===== Data records =====
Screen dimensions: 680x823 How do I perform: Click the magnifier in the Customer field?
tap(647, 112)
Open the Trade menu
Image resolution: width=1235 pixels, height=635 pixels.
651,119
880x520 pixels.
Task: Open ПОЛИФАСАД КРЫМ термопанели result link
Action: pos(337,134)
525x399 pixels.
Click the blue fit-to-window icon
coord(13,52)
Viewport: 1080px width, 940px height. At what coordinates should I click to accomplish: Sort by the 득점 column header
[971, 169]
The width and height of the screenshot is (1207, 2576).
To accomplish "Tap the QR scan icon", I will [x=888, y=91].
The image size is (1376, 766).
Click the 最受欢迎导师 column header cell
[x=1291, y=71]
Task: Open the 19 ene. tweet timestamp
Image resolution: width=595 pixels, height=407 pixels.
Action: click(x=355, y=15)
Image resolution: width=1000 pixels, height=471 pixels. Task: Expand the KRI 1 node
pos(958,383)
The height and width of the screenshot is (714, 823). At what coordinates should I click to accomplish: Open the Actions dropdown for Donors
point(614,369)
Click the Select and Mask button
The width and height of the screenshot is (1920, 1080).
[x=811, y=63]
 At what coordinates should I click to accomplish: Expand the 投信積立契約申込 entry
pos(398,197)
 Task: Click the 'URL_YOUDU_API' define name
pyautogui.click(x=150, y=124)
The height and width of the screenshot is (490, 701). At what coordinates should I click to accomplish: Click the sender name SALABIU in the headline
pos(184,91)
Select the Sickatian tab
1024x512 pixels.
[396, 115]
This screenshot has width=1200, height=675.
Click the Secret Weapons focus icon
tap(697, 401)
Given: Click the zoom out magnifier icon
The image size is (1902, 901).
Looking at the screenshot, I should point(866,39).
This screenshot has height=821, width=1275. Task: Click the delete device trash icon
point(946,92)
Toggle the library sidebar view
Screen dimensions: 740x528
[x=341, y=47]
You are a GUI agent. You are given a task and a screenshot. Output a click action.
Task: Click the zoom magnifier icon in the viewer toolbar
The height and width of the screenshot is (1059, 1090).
=====
When a line in the data holds the word "zoom", show that line.

Given: Click the zoom out magnifier icon
Task: Click the zoom magnifier icon in the viewer toolbar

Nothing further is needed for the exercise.